Fluggesellschaften
Hängepartie für Alitalia

Die Agonie der angeschlagenen Fluggesellschaft Alitalia zieht sich weiter hin. Nach der misslungenen Ausschreibung hat das Unternehmen den bereits einmal verschobenen Termin für das Vorstandstreffen erneut vertagt. Der Regierung in Rom stehen nun mehrere Möglichkeiten offen.

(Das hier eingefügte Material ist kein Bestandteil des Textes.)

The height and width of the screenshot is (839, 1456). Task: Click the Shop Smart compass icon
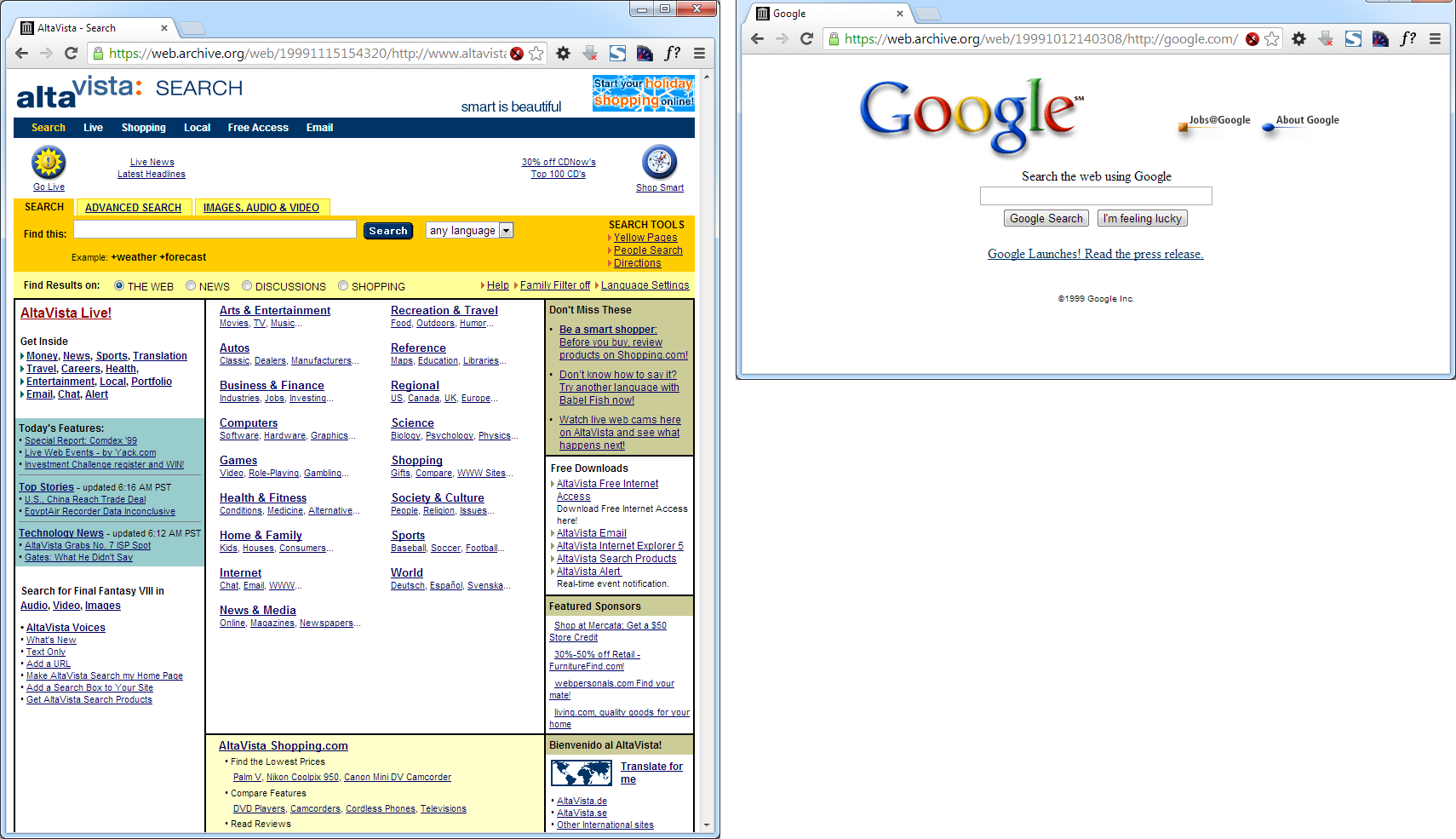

MAILAND. Ursprünglich wollte das Management bereits am vergangenen Wochenende einen Plan für die Sanierung der Fluggesellschaft präsentieren. Die italienische Regierung hatte mit einer Ausschreibung versucht, sich von ihrer knapp 50-prozentigen Beteiligung an Alitalia zu trennen. Doch noch bevor der Termin auslief, haben sich alle Interessenten nach und nach zurückgezogen, zuletzt auch der römische Favorit Air One. Grund waren die Bedingungen, die die Regierung gestellt hat – unter anderem in Hinblick auf die Zusagen an die Mitarbeiter von Alitalia. Auch die Streiks der Gewerkschaften während des Verkaufsprozesses dürften die potenziellen Käufer verschreckt haben.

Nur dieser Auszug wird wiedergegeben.